Historical eras are accumulating in ways that do not allow for one model to fully impose itself on the others. Instead, as Asian institutions and norms take their place alongside those of the West, they synthesize into a fusion that itself becomes the global norm. Some aspects of global Westernization will remain central to global life, especially the English language, capitalism, and the pursuit of scientific excellence and technological disruption. But over time, others will fade, such as the appeal of American-style democracy and unsustainable consumerism. The question is not which order will prevail, but rather in which ways is Asia shaping a new global order that encompasses all of us?

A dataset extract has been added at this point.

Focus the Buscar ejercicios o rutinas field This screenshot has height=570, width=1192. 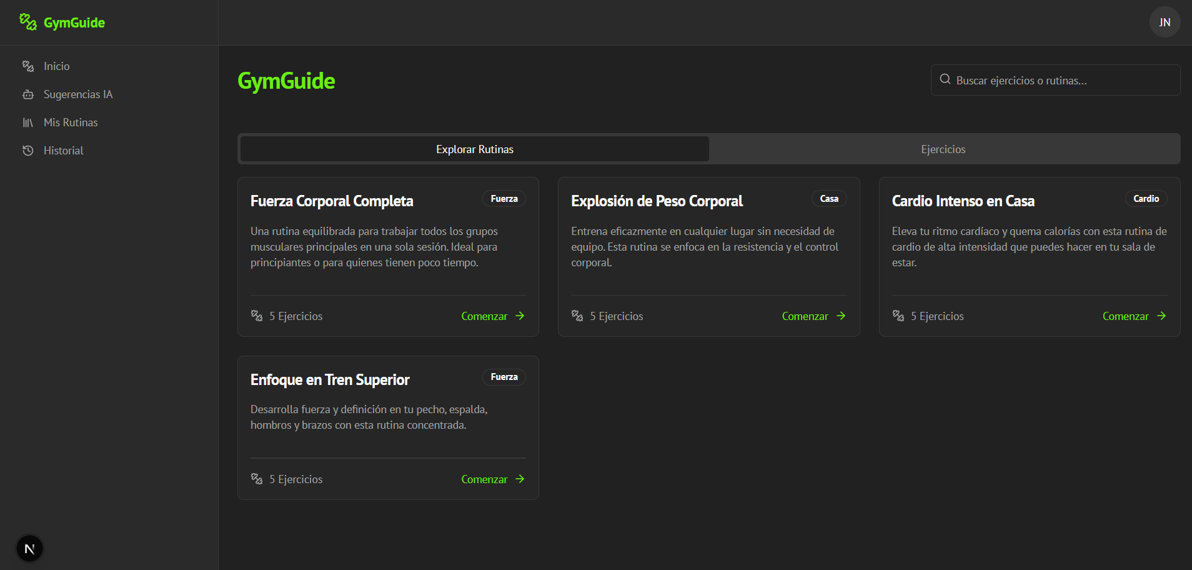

We are only in the early phases of Asia penetrating all other civilizations as the West did over the course of centuries. Much as one could not have foreseen the impact of European commercial exploration in Asia or across the Atlantic nor the United States’ entry into the First World War, the outcome of this process is uncertain. As with previous centuries of Europeanization and Americanization, Asianization is a double-edged sword. You may or may not like some (or many) aspects of global Asianization – the same has certainly been true for the billions of people worldwide on the receiving end of Americanization. Nonetheless, it is widely observed that the United States managed to remake the world in its image. Asia is now doing the same. Everyone can articulate how “American” or “European” he or she is. Now we are learning to grasp how “Asian” we are as well. How Asian are you?